En el escenario doméstico las cuitas tienen otra dimensión tras la derrota del terrorismo. Pero sería insensato subestimar el alcance de las últimas maniobras políticas que, nacidas de la necesidad, no llevan a la virtud, sino más bien a desvirtuar los pilares del sistema. La imposición de las condiciones de una minoría (no solo en España, ahora también en Cataluña) hace temer por el equilibrio necesario para el mantenimiento de los principios del Estado de Derecho. En La Moncloa confiarán seguramente en el efecto amortiguador del tiempo, pero a día de hoy el acuerdo para la investidura disparatada de Pedro Sánchez ya ha lesionado aspectos cruciales para la convivencia como son la cohesión social y la confianza en el vigor equitativo del andamiaje legal. Vivir en el alambre será una opción para algunos, pero no puede serlo para el conjunto de la sociedad.

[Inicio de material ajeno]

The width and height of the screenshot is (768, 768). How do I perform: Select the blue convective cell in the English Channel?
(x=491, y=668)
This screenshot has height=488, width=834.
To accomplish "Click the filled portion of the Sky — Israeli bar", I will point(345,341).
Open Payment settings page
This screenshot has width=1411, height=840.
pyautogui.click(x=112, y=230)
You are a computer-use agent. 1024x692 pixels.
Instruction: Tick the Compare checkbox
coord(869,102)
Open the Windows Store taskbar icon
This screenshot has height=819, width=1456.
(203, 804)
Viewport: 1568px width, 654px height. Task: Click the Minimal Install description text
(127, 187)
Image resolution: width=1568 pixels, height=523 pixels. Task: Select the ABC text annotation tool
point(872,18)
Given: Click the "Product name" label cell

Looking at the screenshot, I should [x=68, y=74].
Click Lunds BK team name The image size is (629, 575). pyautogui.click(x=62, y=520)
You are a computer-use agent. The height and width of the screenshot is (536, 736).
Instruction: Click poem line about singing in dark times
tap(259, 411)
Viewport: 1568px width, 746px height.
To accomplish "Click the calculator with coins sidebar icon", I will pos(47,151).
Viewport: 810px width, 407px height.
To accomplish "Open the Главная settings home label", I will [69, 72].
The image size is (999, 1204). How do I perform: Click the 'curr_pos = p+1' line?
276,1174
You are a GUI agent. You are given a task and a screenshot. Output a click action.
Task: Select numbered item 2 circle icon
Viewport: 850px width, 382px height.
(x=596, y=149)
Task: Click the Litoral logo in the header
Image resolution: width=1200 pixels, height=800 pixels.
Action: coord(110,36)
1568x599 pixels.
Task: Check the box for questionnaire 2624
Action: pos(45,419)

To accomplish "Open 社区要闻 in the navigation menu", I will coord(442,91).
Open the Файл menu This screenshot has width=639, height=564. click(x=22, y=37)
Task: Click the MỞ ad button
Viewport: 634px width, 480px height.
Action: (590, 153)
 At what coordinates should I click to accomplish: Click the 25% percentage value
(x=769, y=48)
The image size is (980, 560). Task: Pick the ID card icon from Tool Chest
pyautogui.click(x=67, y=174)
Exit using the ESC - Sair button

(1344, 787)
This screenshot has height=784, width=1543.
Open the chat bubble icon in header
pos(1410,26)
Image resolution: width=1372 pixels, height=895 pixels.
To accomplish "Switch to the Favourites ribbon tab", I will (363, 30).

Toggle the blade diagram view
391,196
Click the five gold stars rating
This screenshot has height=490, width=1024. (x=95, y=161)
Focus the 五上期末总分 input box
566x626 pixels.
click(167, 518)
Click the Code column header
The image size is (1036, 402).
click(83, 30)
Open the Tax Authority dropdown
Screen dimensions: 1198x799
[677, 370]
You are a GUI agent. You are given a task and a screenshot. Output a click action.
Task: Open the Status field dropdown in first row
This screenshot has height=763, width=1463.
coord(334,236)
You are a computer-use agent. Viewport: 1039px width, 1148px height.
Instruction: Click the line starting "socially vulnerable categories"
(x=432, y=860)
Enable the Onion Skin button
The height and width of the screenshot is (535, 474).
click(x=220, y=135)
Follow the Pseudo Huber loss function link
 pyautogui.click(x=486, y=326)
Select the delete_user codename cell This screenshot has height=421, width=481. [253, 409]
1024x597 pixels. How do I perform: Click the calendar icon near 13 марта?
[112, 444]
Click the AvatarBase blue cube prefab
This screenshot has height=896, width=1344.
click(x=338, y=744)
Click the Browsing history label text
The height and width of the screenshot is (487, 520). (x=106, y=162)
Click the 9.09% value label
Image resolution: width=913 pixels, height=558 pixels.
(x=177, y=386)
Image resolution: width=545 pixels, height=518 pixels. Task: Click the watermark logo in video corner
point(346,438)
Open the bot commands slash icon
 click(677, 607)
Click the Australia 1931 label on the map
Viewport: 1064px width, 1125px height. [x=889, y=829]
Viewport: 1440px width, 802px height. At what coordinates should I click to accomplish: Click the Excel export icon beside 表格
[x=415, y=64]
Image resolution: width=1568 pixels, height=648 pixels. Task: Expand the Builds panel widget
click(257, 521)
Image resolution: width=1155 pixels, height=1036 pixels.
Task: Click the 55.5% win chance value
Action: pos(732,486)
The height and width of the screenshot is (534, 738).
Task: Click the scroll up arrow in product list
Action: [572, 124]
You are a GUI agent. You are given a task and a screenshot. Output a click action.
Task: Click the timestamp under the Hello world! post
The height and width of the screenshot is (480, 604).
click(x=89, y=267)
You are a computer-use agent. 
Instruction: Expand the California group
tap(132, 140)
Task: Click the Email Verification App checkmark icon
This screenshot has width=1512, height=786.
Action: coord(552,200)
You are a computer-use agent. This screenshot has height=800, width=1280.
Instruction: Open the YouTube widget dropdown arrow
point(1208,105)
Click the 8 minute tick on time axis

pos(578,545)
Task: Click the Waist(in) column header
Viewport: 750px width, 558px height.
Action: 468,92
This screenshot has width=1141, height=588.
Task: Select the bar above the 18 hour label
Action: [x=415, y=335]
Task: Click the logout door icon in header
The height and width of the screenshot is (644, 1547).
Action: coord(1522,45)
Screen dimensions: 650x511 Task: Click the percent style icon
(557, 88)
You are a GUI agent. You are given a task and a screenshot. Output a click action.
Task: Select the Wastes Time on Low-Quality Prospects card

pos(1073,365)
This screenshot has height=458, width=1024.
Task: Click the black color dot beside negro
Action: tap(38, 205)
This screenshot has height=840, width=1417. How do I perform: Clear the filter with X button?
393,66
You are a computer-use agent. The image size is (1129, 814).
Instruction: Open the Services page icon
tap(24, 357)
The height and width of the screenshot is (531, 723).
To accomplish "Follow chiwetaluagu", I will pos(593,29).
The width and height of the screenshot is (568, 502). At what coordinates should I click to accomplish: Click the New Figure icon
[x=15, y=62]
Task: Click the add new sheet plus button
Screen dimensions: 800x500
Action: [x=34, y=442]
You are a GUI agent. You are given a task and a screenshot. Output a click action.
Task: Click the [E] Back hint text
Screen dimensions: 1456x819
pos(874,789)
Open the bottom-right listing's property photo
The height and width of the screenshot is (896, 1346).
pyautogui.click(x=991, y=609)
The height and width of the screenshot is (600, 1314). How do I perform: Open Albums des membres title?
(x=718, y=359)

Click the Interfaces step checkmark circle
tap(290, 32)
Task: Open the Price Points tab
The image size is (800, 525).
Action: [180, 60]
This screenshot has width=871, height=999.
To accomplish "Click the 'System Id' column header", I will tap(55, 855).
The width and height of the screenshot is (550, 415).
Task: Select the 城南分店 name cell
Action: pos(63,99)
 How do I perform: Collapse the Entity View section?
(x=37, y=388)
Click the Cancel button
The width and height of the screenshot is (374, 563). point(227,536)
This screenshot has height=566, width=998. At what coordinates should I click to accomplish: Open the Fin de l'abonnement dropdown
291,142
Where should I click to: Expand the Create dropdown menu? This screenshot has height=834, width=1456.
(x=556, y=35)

Parece imponerse, en fin, un pesimismo como hace años que no se sentía. No un pesimismo al estilo de Bryce Echenique, el del pesimista que desea que todo vaya bien. Lo que empieza a escasear es la propia esperanza, que suele ser el antídoto del pesimismo. Y si llevan razón los argentinos cuando dicen aquello de que la esperanza es lo último que se perdió, esta también acaba agotándose, en especial cuando se la maltrata.
Del declive de las ilusiones -o de la ilusión de un mundo apaciguado- me habló hace ya algún tiempo Andoni Unzalu. Con su arrebatada lucidez, trazaba un paralelo inquietante entre la situación de nuestro tiempo y la que precedió a la II Guerra Mundial. Había, en su opinión, ingredientes similares de crisis tanto política como económica y social que podían volver a acarrear consecuencias fatales. Rusia, por cierto, aún no había invadido Ucrania. Cuando Karl Schlögel, uno de los grandes especialistas en historia contemporánea, advierte de que en una conflagración global se puede entrar por diversas vías, la inquietud por la deriva de los acontecimientos actuales no hace sino aumentar.
Lo más probable, pese a todo, es que la Humanidad no esté en general por la labor de acelerar su propia destrucción. Pero hay dirigentes que hacen méritos extraordinarios para conducirla, en una medida u otra, al derrumbadero. Al igual que en el viaje definitivo de Juan Ramón, una vez que nos hayamos ido, eso sí, se quedarán los pájaros cantando.